Go through the entries below and copy each line that holds the word "agent".

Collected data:

************

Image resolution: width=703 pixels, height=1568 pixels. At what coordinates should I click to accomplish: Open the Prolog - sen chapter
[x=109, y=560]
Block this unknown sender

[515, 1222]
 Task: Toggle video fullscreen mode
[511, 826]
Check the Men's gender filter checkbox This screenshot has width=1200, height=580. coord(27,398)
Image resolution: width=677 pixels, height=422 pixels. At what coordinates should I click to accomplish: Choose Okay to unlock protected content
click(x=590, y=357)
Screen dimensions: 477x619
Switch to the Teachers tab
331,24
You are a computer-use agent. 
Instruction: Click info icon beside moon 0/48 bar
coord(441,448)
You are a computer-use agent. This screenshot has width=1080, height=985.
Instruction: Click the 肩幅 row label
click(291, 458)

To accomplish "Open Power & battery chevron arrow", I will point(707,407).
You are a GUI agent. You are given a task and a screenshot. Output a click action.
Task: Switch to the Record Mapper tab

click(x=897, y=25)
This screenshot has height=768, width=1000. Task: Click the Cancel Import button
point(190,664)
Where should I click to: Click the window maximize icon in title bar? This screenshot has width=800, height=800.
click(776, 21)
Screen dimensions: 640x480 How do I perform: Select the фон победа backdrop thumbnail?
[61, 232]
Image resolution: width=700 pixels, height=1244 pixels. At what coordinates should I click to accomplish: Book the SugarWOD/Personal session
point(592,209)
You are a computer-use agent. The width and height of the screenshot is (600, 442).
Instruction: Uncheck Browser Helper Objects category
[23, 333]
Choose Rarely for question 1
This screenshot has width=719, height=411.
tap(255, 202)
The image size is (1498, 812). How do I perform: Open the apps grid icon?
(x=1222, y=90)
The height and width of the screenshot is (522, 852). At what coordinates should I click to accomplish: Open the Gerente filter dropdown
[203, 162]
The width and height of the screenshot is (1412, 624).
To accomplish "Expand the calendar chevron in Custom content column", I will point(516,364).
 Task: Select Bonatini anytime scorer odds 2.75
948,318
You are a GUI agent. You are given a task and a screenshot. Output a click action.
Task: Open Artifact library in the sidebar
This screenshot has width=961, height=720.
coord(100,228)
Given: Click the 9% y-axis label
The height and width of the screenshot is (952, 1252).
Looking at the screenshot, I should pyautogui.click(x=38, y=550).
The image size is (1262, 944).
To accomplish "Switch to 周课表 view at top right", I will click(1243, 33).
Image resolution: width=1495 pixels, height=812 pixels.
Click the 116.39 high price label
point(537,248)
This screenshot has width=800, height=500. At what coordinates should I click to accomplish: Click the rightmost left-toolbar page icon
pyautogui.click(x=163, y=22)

************

- _OUTPUT FOR THIS TASK_:
You are a computer-use agent. 
You are a computer-use agent. This screenshot has width=1080, height=985.
You are a GUI agent. You are given a task and a screenshot. Output a click action.
You are a computer-use agent. The width and height of the screenshot is (600, 442).
You are a GUI agent. You are given a task and a screenshot. Output a click action.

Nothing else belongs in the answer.